Always go with highest temp at the end of the cam. If the mid side of the can was 140, your inside motor/rotor temp is likely to be 50-80 deg higher. If your motor end was 200 your inside motor can inside might be 200-220. The resins used inside the motors begin to loose integrity at about 200-225 depending on the model. You were with in parameters but just barely. Keep the end bell below 200 and the mid can below 180.
To cool things down try (one at a time, try these in descending order):
1. Driving habits. This is the Biggest contributor of heat and mileage. Drive on the track you race, not in figure 8s or in parking lots when testing your car.

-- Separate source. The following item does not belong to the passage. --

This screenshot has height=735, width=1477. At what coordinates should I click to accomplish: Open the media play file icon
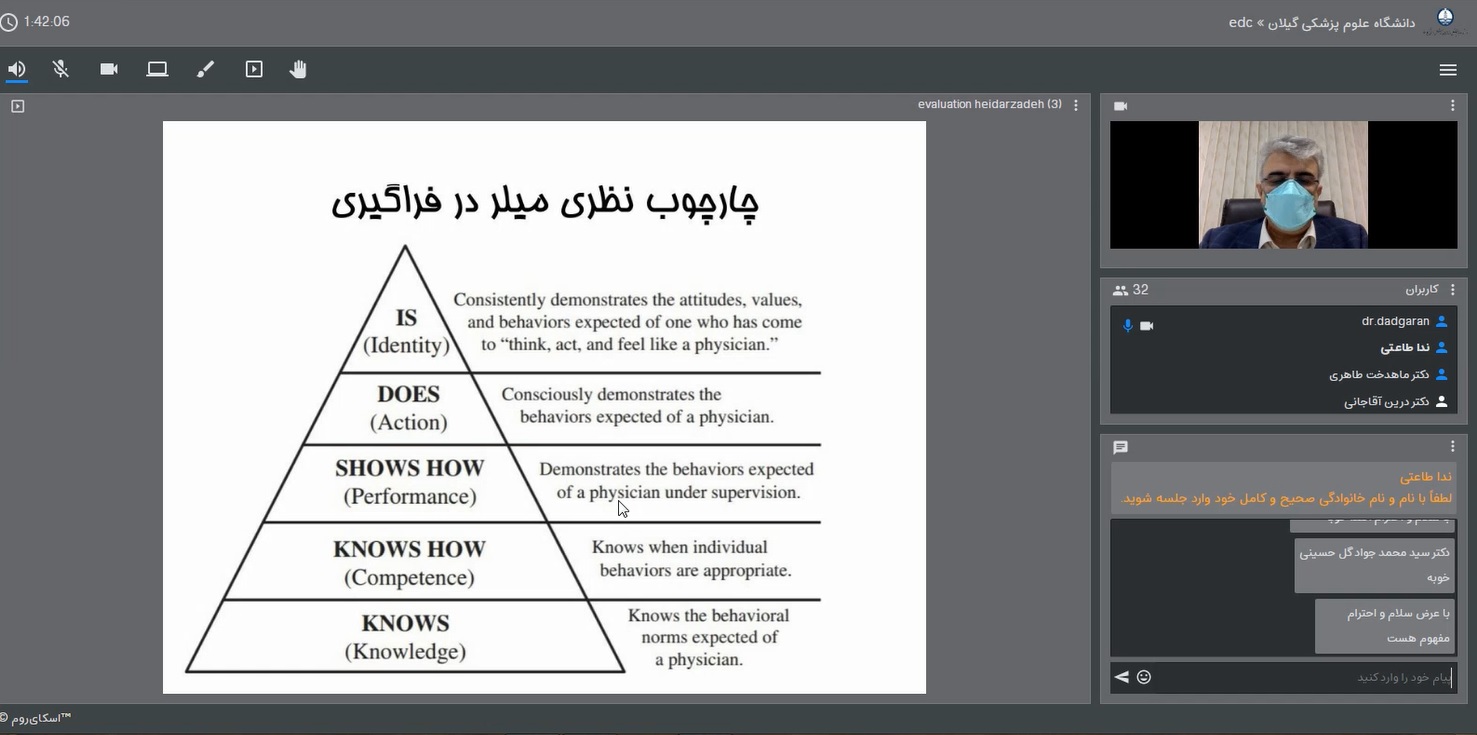[x=254, y=69]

Herky Jerky 100% acceleration and 100% braking will wear your tires faster, lose mileage and increase temps dramatically. My best lap times on tracks were by shear surprise as I was taking it easy, carrying my weight thru turns, not braking hard and not gunning it like a crazy man.
A good analogy might be: Imagine you were on a dry dirt road in the countryside with a real 500HP sports car. Would you get better acceleration slamming the gas 0-100% instantaneously and spinning out the wheels in one place for 3 seconds before you gradually accelerated OR gradually building up speed from 0-100% throttle over 2-3 seconds? Of course gradual as we would maintain traction better and get better acceleration. While it may seem hard to see on an R/C track, the same physics apply. It takes me .25-.50 a second for me to full out accelerate from a turn with my throttle finger, but I always overtake those guys that gun it 100% instantly and spin their tires into low traction saw blades or spin out sideways and crash when they exit turns.
2. Adding holes in body for air flow. Depending on track you will have 13-22mph avg. car speed and that is great air flow thru your car.
3. Going up or down on the pinion gears. I suspect your pinion is a tad high. I used to run hypers at 16-17t, but then again I was on small American tracks.
4. Battery weight. If you are running at over 600g you might be too heavy. Batt. Weight matters. Try running a mile with a back pack full of text books and you'll know. I've seen dropping 150g make a 15-20deg difference.
5. Seized bearing(s). This is like driving your car with the parking brakes on. BAD heat and electric stress.
6. Heat sinks. Work well but can be expensive and unnecessary if you check other things.
7. Electric fans. Electric fans brake alot and are only rated at 7-12mph wind flow over the motor. If you have no air flow inside car shell, you are just recirculating hot air. It is better to have holes in the body in front of the motor than a fan ANY day.